Christina Fonthes erzählt in ihrem Roman die Geschichte von Mira und ihrer Nichte Bijoux, die beide zwischen Kinshasa und London leben. Mich hat beeindruckt, wie die Autorin die psychologischen Entwicklungen der Figuren sichtbar macht: Aus der lebenshungrigen Mira wird nach dem Tod ihres Verlobten an AIDS in den 1980er-Jahren die verschlossene Tante Mireille. Der Teil des Buches macht eindringlich deutlich, wie falsch damals über HIV gesprochen wurde. Viele glaubten, das Virus könne durch bloßes Zusammensein, Berührungen oder gemeinsames Essen übertragen werden. Tatsächlich ist eine Ansteckung mit HIV nur über ganz bestimmte Wege möglich – durch ungeschützten Geschlechtsverkehr, Blut-zu-Blut-Kontakt oder die gemeinsame Nutzung von Spritzen. Obwohl Mira HIV-negativ bleibt, wird sie wie eine Gefährdung behandelt und verliert ihr soziales Umfeld. Die AIDS-Krise erscheint so nicht nur als Krankheit, sondern als Katalysator für Isolation, Scham und das Abbrechen von Bindungen.
Bijoux, eine Generation jünger, wächst nach den Unruhen in Kinshasa in London auf. Heimlich verliebt sie sich in eine Frau und sucht in der queeren Community einen Ort, an dem sie sie selbst sein kann. Dabei erfährt sie, wie schwer es ist, zugleich schwarz und queer zu sein – und mit dem Druck von Familie und Religion zu leben. Religiöser Fanatismus tritt als Machtinstrument auf, das Homosexualität stigmatisiert und unterdrückt.
Das Buch vermittelt zugleich viel über kongolesische Identität.

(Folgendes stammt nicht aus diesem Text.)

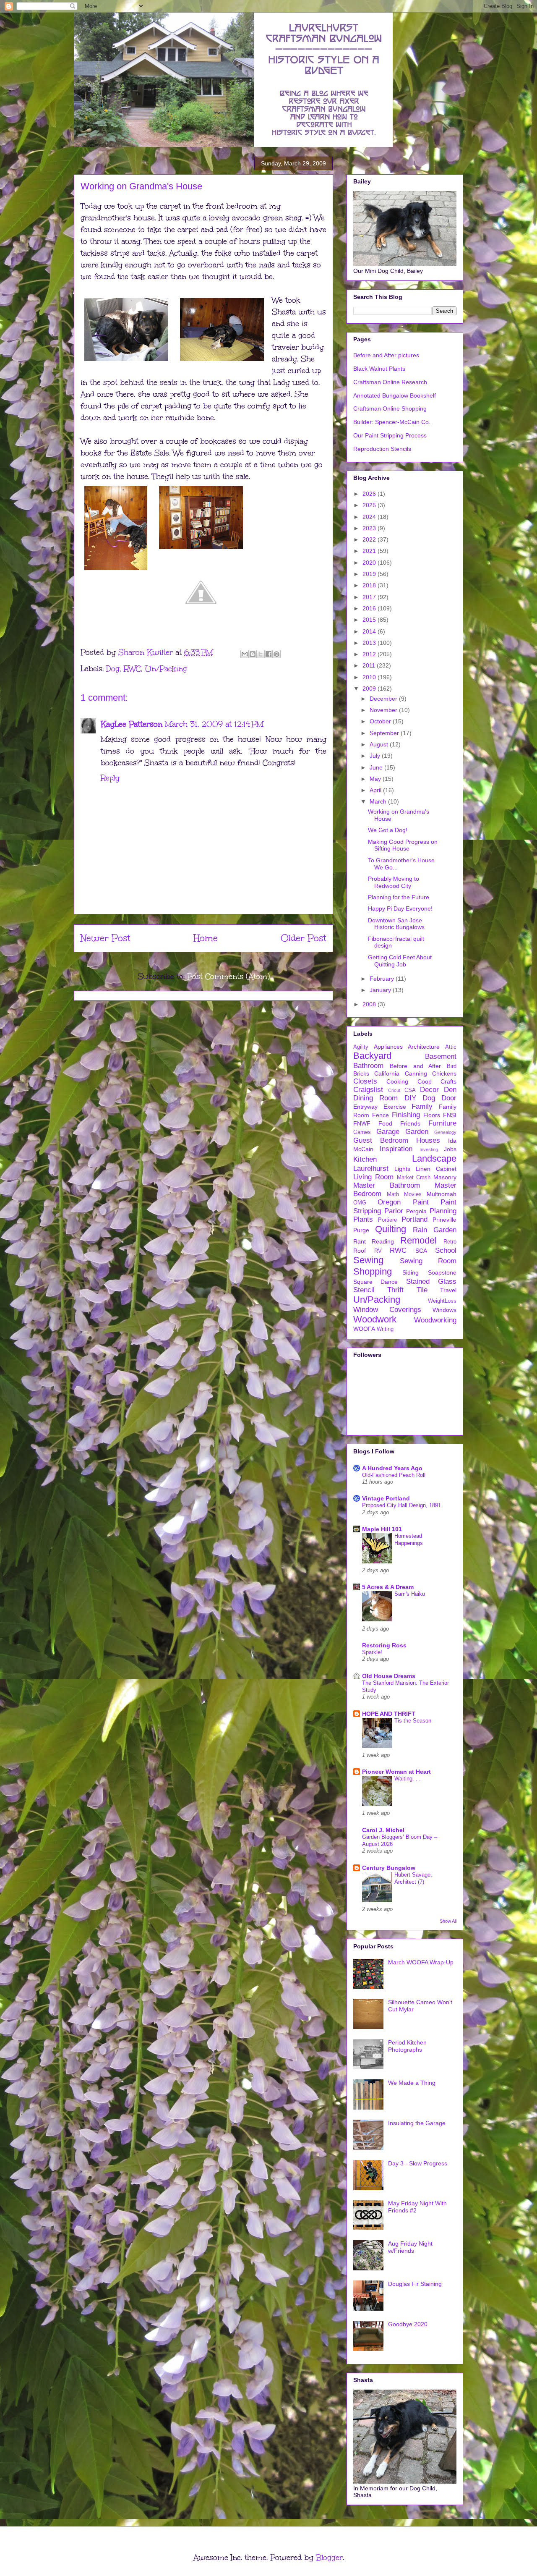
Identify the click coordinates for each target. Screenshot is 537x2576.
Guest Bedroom (380, 1140)
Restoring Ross (384, 1645)
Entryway (365, 1106)
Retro (449, 1242)
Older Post (303, 938)
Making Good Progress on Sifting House (403, 845)
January (381, 990)
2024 (370, 516)
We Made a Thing (411, 2082)
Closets (365, 1081)
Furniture (442, 1123)
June (377, 767)
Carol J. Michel (383, 1830)
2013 (370, 642)
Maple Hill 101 (382, 1529)
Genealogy (445, 1132)
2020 (370, 562)
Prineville (444, 1219)
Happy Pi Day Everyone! (400, 908)
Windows (444, 1309)
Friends (410, 1123)
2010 (370, 677)
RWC (132, 669)
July (376, 755)
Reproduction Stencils (382, 448)
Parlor (393, 1211)
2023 (370, 528)
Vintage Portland (386, 1498)
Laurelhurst (370, 1169)
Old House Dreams (388, 1676)
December (384, 698)
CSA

Rückblenden lassen das Leben in Kinshasa lebendig werden, politische Unruhen und der Kongo-Krieg fließen ein. Diese historischen Hintergründe zeigen, wie eng persönliche Schicksale mit gesellschaftlichen Umbrüchen verbunden sind. Auch die eingestreuten kongolesischen Ausdrücke verstärken dieses Gefühl – sie haben mich in die Geschichte hineingezogen und mir zugleich bewusst gemacht, aus einer weißen, privilegierten Perspektive zu lesen.
Die vielen Perspektiv- und Zeitwechsel sind herausfordernd, verdeutlichen aber die Zerrissenheit zwischen den Generationen und die Weitergabe von Traumata. Die Figuren bleiben dabei nahbar, emotional eindringlich und frei von Kitsch.
Für mich war das Buch stark, weil es nicht nur eine besondere, redemptive Familiengeschichte erzählt, sondern auch queere Erfahrungen sichtbar macht, die in der Literatur noch viel zu selten vorkommen – gerade aus der Perspektive einer schwarzen Frau. Es zeigt auch, wie sehr Schweigen Verletzungen weiterträgt, und wie wichtig es ist, eine Sprache dafür zu finden. Ein Roman, der von Verlust erzählt, aber auch sehr viel von Freiheit.
Ein bewegendes Debüt, das nicht nur die Geschichte zweier Frauen nachzeichnet, sondern auch die Erfahrung einer ganzen Generation schwarzer, queerer Diaspora-Frauen literarisch hörbar macht.